National Nutrition Mission Achievements:

  • Three years into the mission, its flagship initiative has yet to meet its objectives. According to information provided by Minister for Women and Child Development Smriti Irani, the Centre distributed a total of 4,283 crores to various States and Union Territories. 
  • Despite the fact that funds were granted to 19 states in 2019-20, only 12 of them had used less than a third of the funds released in the previous two years. Mizoram, Lakshadweep, Bihar, Himachal Pradesh, and Meghalaya were the top performers. Punjab, Karnataka, Kerala, Jharkhand, and Assam were the worst performers. 

Way forward:

  • Focus on mothers: The first and most essential step in reducing malnutrition in India is to provide enough nutrition to pregnant and nursing mothers. The child is then automatically at a lesser risk of malnutrition.
  • State action: States must provide a wide range of fundamental services and amenities, including social security, basic infrastructure, and access to healthcare and clean water.
  • Data Collection: Data should be collected properly. Motivating people to report and gather data ethically is also important. 

Frequently Asked Question and Answers:

Q1. When was the National Nutrition Mission launched? 

Ans. The Government of India began the National Nutrition Mission (NNM), also known as the Poshan Abhiyaan, in 2018 (although the program was begun in 2017), with the aim of addressing India’s malnutrition problem. The term ‘Poshan’ in the program’s name refers to the Prime Minister’s Overarching Scheme for Holistic Nutrition.

Q2. What are the Features of the National Nutrition Mission? 

Ans.

  • A robust convergence technique.
  • Social audits
  • Developing Nutrition Resource Centers
  • Involving the masses through Jan Andolan in nutrition-related activities, among other things, and much more 

Q3. What is the Aim of the National Nutrition Mission? 

Ans.  The National Nutrition Mission is India’s flagship program aimed at improving the nutritional status of adolescents, children, pregnant women, and lactating mothers. It is supported by the NITI Aayog’s National Nutrition Strategy, which aims to achieve “Kuposhan Mukt Bharat,” or malnutrition-free India, by 2022. Stunting, undernutrition, anemia (among young children, women, and adolescent girls), and low birth weight will be reduced by 2%, 2%, 3%, and 2% every year, respectively. In a mission mode, address the problem of malnutrition. 

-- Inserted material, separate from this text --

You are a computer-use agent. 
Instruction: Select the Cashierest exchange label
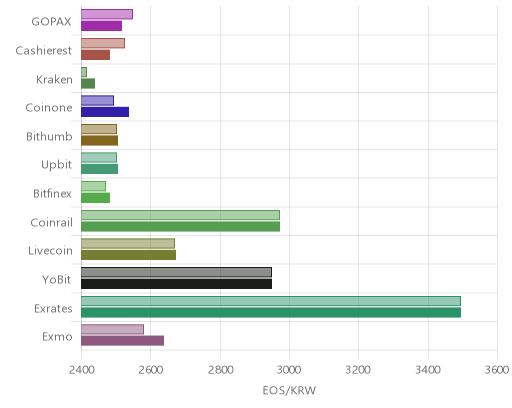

Q4. Give the Specific Targets of the National Nutrition Mission.

Ans. The National Nutrition Mission intends to achieve the following:

  • Reduce stunting by 2% /year.
  • Reduce undernutrition by 2% /year.
  • Reduce anemia by 3% /year.
  • Reduce low birth weight by 2% /year. 

Q5. Give the Achievements of the National Nutrition Mission.

Ans. Three years into the mission, its flagship initiative has yet to meet its objectives. According to information provided by Minister for Women and Child Development Smriti Irani, the Centre distributed a total of 4,283 crores to various States and Union Territories. Despite the fact that funds were granted to 19 states in 2019-20, only 12 of them had used less than a third of the funds released in the previous two years. Mizoram, Lakshadweep, Bihar, Himachal Pradesh, and Meghalaya were the top performers. Punjab, Karnataka, Kerala, Jharkhand, and Assam were the worst performers.